On connaît toutes, de près ou de loin, une Fabuleuse qui a perdu son frère au carrefour d’une route nationale, qui a appris un jour la leucémie de sa fille de deux ans, qui encaisse depuis des décennies le handicap de son enfant devenu adulte, qui pousse le fauteil de son mari après un accident stupide, ou qui gère les soins de sa maman dont la démence efface tout sur son passage.
On connaît toutes, de près ou de loin, une Fabuleuse qui pleure son propre enfant, qui a dû s’installer pour des semaines dans un hôpital, qui ne sait pas si elle finira par surmonter ce cancer, qui a perdu tous ses biens dans un incendie ou qui n’en peut plus d’attendre un enfant qui ne vient pas.
On connaît toutes une de ces Fabuleuses qui ont l’air de porter le poids du monde sur leurs épaules, d’être fortes tout le temps, et ça nous laisse sans voix.
« Comment fait-elle pour tenir ? Moi, je ne pourrais pas.
Moi, je ne tiendrais pas. »
Quand nous regardons ces Fabuleuses guerrières, nous avons peur de nous approcher :
- peur de voir en miroir que “ça” pourrait nous arriver aussi,
- peur de dire une grosse bêtise,
- peur, parce qu’à côté des leurs, nos problèmes semblent si insignifiants.
Est-ce que certaines personnes seraient faites pour en baver “mieux” que les autres ?
Chère Fabuleuse, notre chroniqueuse Rebecca Dernelle-Fischer a deux messages pour toi :
1. Un bobo est un bobo
« Ce que je vis n’est pas si grave… il y a bien plus difficile… pourquoi est-ce que j’ai quand même mal ? »
Ne relativise pas ta douleur, ne la compare pas, ne la piétine pas ! Une souffrance est une souffrance ; tu n’as pas besoin de la relativiser. Te dire que ce n’est rien ne suffit pas à la faire disparaître. Elle est réelle : respecte-la, respecte-toi.
Oublie la comparaison, c’est un mirage. Personne n’y gagne et surtout, le focus est mis au mauvais endroit : « Regarder l’autre pour savoir si j’ai le droit d’aller mal ou pas, si j’ai le droit de me sentir bien ou pas… »
2. Cesse d’admirer celles qui galèrent
Elles n’ont pas besoin de la médaille du mérite. D’ailleurs, elles n’en veulent pas ! Elles n’ont pas plus de force que toi ou moi, elles n’ont juste pas le choix. Elles n’ont pas besoin de notre admiration, et encore moins d’explications.
Elles ont juste besoin de quelqu’un qui ose les regarder dans les yeux, besoin de mots même maladroits : « Je ne sais pas quoi dire », « Qu’est-ce que je peux faire pour toi ? ». Elles ont besoin de rires et de pleurs, de quelqu’un qui puisse s’asseoir dans le froid de la grotte humide et sombre sans allumer la lumière, et qui dise humblement : « Je suis là ».

● ● ● ●

→ Consigne de travail:
Réduisez en une courte liste à puces le paragraphe du texte extrait qui commence par « Ne relativise pas ta douleur », en gardant ses idées principales. Ce matériel n'a aucun rapport avec le texte extrait.

→ Données brutes:
● ● ● ●

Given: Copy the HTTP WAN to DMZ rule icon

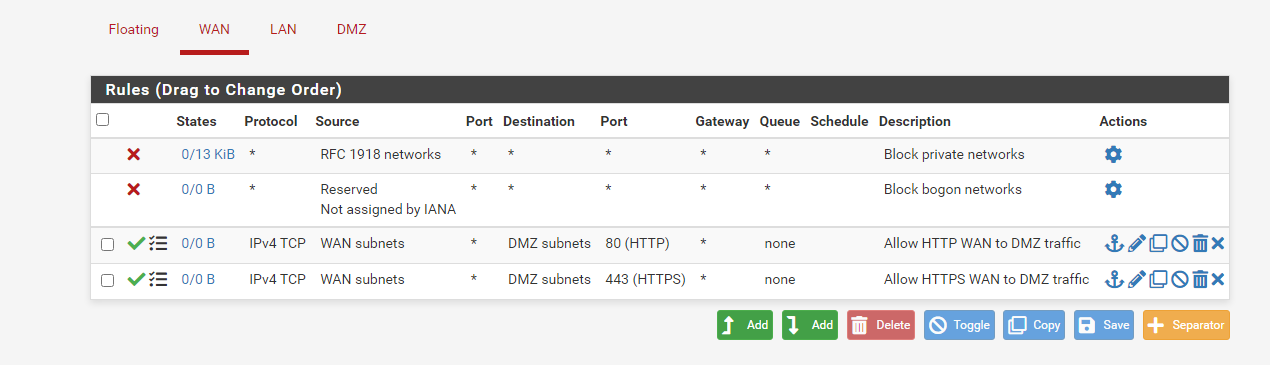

● ● ● ●

→ Résultat attendu:
- Ne pas relativiser sa douleur, ni la comparer, ni la piétiner.
- Une souffrance est une souffrance, qu'on n'a pas besoin de relativiser.
- Se dire que ce n'est rien ne suffit pas à la faire disparaître.
- Elle est réelle : il faut la respecter et se respecter.